> [Source text]:

┌──

Studio album by Eva Cassidy
- Released: September 23, 1997
- Length: 47:30
- Label: Blix Street
- Producer: Chris Biondo

Eva Cassidy chronology
| Live at Blues Alley (1996) | Eva by Heart (1997) | Songbird (1998) |

= Eva by Heart =

Eva by Heart is an album by American singer Eva Cassidy. It was released in 1997, a year after Cassidy's death.

==Production==
Eva Cassidy was working on Eva by Heart, her first solo studio album, when she died of melanoma at the age of 33. The album was completed by her musical collaborator Chris Biondo. Some of the tracks had been finished at the time of Cassidy's death, while others were more incomplete. Biondo finished producing some of the songs by adding accompanying musicians in a way that he thought Cassidy would have wanted.

==Critical reception==

On AllMusic, Jose F. Promis said, "Eva's voice always sounds crystalline, and her interpretive skills are unmatched... The woman had the power to transform a standard or a traditional into her own song, and she could belt out the blues just as good as anybody else..."

Professional ratings
Review scores
| Source | Rating |
| AllMusic | Star Half star |

==Track listing==
1. "I Know You by Heart" (Eve Nelson, Diane Scanlon) – 3:57
2. "Time Is a Healer" (Diane Scanlon, Greg Smith) – 4:14
3. "Wayfaring Stranger" (Traditional) – 4:26
4. "Wade in the Water" (Traditional) – 4:00
5. "Blues in the Night" (Harold Arlen, Johnny Mercer) – 4:05
6. "Songbird" (Christine McVie) – 3:41
7. "Need Your Love So Bad" (Little Willie John, Mertis John Jr.) – 4:36 (duet with Chuck Brown)

└──

> [Things to do]:
[a] According to the album article, who completed Eva by Heart after Cassidy died?
[b] Copy the rows word for word, from the row holding "The Appcues Blog (41, 2429)" through the final row, both included.
The rows that follow this article are unrelated to it.

> [Material]:
┌──

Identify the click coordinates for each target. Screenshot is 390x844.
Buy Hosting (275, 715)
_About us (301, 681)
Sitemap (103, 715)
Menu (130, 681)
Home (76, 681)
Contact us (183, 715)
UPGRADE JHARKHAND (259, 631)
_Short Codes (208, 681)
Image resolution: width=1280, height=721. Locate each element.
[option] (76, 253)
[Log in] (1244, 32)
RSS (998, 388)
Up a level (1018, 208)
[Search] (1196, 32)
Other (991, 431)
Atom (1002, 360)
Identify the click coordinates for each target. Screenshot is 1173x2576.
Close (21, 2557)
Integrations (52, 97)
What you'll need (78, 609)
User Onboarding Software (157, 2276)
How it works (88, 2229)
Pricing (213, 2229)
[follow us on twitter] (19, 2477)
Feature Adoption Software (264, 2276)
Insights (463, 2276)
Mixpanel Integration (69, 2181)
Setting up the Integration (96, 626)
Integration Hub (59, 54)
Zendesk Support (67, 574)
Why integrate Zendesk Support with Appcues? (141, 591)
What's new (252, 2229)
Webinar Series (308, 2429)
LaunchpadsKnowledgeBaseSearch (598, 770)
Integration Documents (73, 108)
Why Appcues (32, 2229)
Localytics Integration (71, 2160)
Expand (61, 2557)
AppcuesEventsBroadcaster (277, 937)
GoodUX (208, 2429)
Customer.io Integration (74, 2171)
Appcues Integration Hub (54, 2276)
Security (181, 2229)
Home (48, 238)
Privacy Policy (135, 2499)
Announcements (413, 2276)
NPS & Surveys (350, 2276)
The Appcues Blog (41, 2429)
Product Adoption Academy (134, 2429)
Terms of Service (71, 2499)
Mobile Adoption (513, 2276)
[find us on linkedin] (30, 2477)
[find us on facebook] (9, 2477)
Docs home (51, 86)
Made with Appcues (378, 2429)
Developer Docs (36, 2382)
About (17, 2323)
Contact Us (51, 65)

└──

> [Solved problems]:
[a] Her musical collaborator Chris Biondo completed it.

[b]
The Appcues Blog (41, 2429)
Product Adoption Academy (134, 2429)
Terms of Service (71, 2499)
Mobile Adoption (513, 2276)
[find us on linkedin] (30, 2477)
[find us on facebook] (9, 2477)
Docs home (51, 86)
Made with Appcues (378, 2429)
Developer Docs (36, 2382)
About (17, 2323)
Contact Us (51, 65)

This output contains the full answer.